When the COA met April 5, members discussed the agenda for a get-together the group’s hosting Wednesday, April 16, from 10 a.m. to noon, at the War Memorial Building.

Present were Chairman Harold Smith; members Frank Esielionis, Ann Towne, Marcia Sullivan, Nancy Zaleski and new recruit Ray Gagnon; Jean Bowden, the Montachusett Regional Transit Authority (MART) van dispatcher and driver; and Martha Campbell, director of the Groton Senior Center.

A number of Shirley seniors visit the Groton center, said Campbell. In addition to tapping her experience, the group can use Groton’s successful program as a model as it maps out plans to establish a senior center in town.

The plans for the senior center include groundwork so far. A recent tour of possible sites, for example, ruled out a room at the library. Although the room was reputedly set aside for the purpose when the new building was constructed, the group agreed it’s since segued to other uses and won’t work as a senior center.

The Center School, on the other hand, might work out fine. In its favor are a central location in the town’s historic district, ample parking and handicapped access.

The old building has been kept up, too, with several major upgrades and repairs in recent years. It was used to house a couple of preschool and kindergarten classes until this year, when it was mothballed to save money.

The School Department has jurisdiction, so the superintendent would have to OK its alternative use. If it makes the final cut, the COA said it may host a tour of the building that can be filmed for the cable access TV channel.

Another option is to build new on a site behind the police station.

That would take money, but as Frank Esielionis noted at a previous Board of Selectmen’s meeting, there’s $250,000 in MCI funds earmarked to build a senior center.

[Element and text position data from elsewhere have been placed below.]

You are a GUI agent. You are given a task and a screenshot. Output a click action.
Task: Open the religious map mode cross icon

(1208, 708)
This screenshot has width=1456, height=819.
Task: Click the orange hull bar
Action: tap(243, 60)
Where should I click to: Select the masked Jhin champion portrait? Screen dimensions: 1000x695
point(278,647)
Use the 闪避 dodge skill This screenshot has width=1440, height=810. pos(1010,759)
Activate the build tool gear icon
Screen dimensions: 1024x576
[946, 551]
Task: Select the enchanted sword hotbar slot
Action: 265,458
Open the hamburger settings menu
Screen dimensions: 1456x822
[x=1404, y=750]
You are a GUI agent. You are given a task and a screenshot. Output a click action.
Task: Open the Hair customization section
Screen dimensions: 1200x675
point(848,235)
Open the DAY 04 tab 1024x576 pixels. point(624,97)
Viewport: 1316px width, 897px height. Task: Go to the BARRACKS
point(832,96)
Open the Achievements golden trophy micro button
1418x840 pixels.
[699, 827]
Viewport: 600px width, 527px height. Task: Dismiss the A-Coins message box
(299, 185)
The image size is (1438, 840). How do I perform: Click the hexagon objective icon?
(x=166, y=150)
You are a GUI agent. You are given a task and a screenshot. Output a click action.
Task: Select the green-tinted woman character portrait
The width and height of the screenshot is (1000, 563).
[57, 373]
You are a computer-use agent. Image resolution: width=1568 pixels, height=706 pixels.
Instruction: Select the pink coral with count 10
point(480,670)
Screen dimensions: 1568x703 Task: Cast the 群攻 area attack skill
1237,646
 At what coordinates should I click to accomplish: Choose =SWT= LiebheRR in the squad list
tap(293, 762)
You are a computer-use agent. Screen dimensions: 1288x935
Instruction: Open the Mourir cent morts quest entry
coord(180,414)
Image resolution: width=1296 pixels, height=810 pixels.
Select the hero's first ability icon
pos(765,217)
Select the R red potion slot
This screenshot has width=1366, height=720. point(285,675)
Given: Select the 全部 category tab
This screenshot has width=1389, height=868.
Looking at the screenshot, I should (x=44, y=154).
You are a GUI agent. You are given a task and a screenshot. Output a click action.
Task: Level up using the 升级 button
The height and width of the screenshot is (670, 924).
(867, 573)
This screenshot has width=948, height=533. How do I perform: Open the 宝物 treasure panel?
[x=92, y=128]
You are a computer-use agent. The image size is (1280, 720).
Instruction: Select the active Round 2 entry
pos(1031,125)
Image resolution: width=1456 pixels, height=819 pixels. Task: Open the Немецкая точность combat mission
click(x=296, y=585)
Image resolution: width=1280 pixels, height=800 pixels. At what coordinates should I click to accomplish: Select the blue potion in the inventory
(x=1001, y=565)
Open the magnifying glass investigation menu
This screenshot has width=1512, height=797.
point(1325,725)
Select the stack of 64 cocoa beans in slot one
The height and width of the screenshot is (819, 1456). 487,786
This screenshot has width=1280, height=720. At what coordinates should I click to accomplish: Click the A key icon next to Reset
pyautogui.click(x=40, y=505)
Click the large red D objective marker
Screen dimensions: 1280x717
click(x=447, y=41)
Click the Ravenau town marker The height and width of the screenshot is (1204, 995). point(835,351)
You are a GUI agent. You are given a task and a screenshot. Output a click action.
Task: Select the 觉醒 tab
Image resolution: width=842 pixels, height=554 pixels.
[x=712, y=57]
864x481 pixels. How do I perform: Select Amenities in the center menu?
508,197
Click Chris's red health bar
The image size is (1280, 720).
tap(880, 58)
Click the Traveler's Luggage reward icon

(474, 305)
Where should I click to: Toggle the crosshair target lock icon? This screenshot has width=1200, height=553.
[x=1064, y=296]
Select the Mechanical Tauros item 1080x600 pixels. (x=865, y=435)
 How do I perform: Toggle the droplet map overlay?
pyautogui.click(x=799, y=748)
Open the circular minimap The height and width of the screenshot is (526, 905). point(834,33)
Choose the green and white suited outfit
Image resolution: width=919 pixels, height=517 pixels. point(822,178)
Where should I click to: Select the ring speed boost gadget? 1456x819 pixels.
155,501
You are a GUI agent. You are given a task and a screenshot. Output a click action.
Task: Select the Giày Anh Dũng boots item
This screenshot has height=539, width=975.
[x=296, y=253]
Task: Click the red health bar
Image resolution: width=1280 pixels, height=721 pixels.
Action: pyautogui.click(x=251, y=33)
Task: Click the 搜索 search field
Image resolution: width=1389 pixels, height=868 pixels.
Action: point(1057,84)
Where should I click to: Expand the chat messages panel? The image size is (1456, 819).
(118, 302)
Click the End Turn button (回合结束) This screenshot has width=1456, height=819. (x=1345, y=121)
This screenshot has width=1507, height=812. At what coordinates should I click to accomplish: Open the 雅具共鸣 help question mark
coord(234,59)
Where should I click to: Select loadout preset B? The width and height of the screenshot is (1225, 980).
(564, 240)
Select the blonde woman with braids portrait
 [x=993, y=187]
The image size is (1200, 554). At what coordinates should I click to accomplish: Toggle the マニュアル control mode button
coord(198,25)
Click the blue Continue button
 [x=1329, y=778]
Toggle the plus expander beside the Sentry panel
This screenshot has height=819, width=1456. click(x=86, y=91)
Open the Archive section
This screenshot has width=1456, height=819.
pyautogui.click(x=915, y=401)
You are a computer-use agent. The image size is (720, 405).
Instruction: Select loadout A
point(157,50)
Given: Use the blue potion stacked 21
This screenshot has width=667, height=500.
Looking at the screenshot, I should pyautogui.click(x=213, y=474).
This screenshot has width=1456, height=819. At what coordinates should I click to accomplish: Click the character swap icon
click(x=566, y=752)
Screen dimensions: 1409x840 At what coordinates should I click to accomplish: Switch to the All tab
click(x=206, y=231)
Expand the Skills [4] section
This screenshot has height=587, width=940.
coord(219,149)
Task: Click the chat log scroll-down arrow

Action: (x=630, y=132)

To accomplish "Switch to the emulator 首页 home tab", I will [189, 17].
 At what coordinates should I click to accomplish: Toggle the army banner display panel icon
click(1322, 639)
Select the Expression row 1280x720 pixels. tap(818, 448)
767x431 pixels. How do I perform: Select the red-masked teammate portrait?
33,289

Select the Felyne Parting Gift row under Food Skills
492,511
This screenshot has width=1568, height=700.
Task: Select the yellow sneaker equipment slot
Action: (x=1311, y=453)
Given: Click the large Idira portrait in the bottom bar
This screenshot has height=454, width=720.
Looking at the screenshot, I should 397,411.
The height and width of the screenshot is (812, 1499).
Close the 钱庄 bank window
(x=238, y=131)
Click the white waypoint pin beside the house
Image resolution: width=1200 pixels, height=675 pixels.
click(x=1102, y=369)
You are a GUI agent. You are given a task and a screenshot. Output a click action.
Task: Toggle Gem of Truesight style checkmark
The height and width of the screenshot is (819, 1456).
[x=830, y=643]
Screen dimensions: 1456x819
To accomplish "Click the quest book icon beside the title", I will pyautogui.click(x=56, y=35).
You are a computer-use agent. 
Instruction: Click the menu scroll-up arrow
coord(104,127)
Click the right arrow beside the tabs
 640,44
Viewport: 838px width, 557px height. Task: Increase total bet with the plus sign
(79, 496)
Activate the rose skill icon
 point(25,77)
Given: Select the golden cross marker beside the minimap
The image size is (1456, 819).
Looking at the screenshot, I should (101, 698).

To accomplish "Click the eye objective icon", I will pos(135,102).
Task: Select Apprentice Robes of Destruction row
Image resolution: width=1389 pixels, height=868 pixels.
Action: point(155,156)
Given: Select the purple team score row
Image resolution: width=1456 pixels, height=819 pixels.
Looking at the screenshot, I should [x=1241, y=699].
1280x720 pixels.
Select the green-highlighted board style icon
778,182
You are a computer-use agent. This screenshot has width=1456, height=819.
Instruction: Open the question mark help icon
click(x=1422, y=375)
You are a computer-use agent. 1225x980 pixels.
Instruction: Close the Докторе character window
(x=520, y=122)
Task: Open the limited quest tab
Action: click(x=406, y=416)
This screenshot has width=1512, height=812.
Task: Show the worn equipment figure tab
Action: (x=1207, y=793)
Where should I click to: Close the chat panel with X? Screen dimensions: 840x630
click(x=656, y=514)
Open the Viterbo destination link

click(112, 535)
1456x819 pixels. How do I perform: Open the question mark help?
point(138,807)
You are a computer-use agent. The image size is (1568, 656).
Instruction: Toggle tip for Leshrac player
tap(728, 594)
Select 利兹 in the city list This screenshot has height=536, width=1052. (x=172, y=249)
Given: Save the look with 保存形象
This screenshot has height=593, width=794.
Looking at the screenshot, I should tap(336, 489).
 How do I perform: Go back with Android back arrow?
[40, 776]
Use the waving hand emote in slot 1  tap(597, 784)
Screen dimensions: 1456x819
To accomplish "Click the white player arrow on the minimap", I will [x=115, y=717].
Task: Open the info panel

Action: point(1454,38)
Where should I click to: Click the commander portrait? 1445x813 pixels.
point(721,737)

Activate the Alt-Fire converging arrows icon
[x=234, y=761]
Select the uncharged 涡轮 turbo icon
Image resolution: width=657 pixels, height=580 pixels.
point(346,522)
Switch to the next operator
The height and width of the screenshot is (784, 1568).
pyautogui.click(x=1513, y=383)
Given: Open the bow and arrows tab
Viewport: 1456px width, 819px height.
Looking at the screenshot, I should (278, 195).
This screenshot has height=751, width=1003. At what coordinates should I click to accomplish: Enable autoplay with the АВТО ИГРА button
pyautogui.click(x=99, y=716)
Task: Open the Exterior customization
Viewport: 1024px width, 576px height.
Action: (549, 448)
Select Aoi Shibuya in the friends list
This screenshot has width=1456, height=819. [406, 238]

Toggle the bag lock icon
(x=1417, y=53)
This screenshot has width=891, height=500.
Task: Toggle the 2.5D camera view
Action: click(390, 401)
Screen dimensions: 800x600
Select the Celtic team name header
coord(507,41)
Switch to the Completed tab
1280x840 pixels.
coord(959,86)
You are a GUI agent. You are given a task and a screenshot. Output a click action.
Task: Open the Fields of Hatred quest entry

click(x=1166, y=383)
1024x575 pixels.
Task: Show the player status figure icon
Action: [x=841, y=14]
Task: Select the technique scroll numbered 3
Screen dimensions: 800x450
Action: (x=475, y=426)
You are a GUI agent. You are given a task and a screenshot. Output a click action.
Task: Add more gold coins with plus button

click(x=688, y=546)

Selectmen Chairman Leonardo “Chip” Guercio said the money’s still there.

But that could change as the board keeps “dipping into” that account to pay town bills, said Selectman Enrico Cappucci.

A more pressing need is to hire a COA director, the first item to be addressed at the April 16 event. The $40,000 price tag covers a full-time salary plus benefits.

That brought up a quandary: Which should come first, the position or a center?

COA members had favored the latter, but Guercio steered them toward the former, said Towne. The director would have a desk at the Town Offices until a permanent headquarters could be set up, she said.

Board members stressed that the green light for both initiatives must come from the town’s seniors. That’s why they’re into outreach and coop efforts. Part of that is forging friendly links with the Golden Age organization, they said. COA members were encouraged to join the other group as a first step in that direction.

Next comes the April 16 event. Refreshments will be served. Transportation, if needed, will be provided.